Ed Tech In the SpEd Classroom

Using Technology to Help Bridge the Learning Gap

iPads vs. Laptops

September26

In the left corner, we have the iPad: sleek, engaging, and fun to use.  In the right corner, we have the school laptops: bulky, slower, but more familiar.  Which will come out on top for our next lesson on grammar? Let’s look at the reel, shall we?

I was excited to use this new website I found from my teacher friends on Edmodo called NoRedInk.com.  If you’ve never heard of it before, go check it out! Basically, students can sign up for a free account and join your class after you create one.  When they create their accounts, the site asks them to choose three things that interest them, ranging from actors, movies, music, even inputting their own friends’ and pet’s names.  You, as the teacher, can choose from different areas of focus to assign your students.  For example, there is the apostrophes option, which focuses on the correct use of apostrophes in sentences.  The site will give students a sentence in either correct, or incorrect format.  If it’s correct, they hit “Submit” and go onto the next question.  If there’s a correction, they click on the part of the sentence that needs correcting and fix it.  A table located above their sentence shows the progress they’ve made and which questions they’ve answered correctly after a certain number of attempts.

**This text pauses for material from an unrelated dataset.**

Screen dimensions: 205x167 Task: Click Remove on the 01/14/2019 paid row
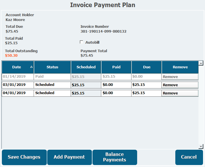(180, 77)
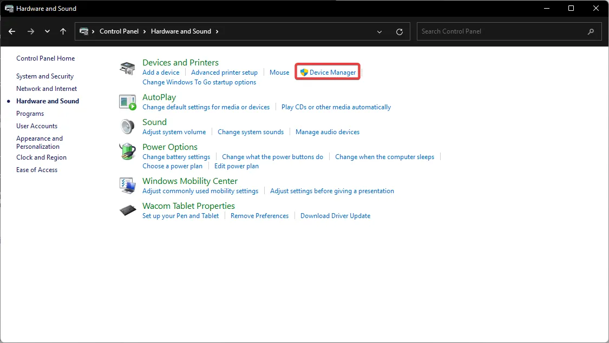
Task: Open Change what the power buttons do
Action: point(272,157)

What’s great about this site is that students can actually click (or tap, if using the iPad) the sentences and modify them.  Also, the website incorporates their interests that they chose when they signed up and uses those things in their sentences.  For example, my student entered “Rocky” as his pet name.  On question 4, his sentence mentioned Rocky as the subject.  He gave a little squeal and *gasp* even a small smile when he worked on this sentence.  If the students are working with punctuation (commas, colons, semi-colons, etc), you can click or tap the correct punctuation and drag it over to where it belongs in the sentence.

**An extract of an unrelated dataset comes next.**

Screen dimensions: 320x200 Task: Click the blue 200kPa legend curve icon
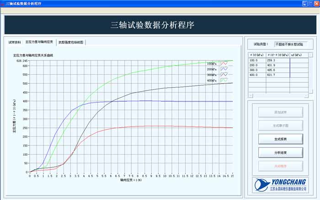coord(224,69)
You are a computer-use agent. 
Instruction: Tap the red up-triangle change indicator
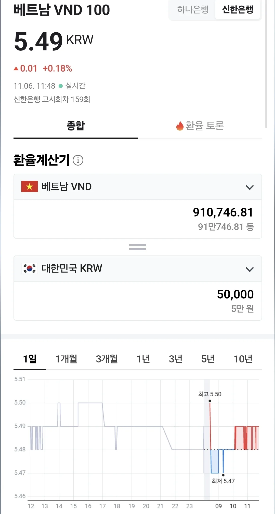(16, 69)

So, back to our lesson.  I posted the link on our classroom’s Edmodo page and had the students use their iPads to practice their grammar.  Not the best idea I’ve ever had.  While the iPad is more engaging for the students, clicking and dragging the various punctuation marks to the correct location in the sentence proved to be a hassle.  Most of the time, students had to attempt several times clicking and dragging.  It was enough to mildly frustrate some of the students.  And we all know, we cannot afford to “lose” our students in a lesson and have them check out due to an incompatibility with the technology.  The laptops, even though they are sooo last year, would’ve been a better idea to use for this website.  It really would’ve saved a lot of time, and my guess is the students would’ve enjoyed it more.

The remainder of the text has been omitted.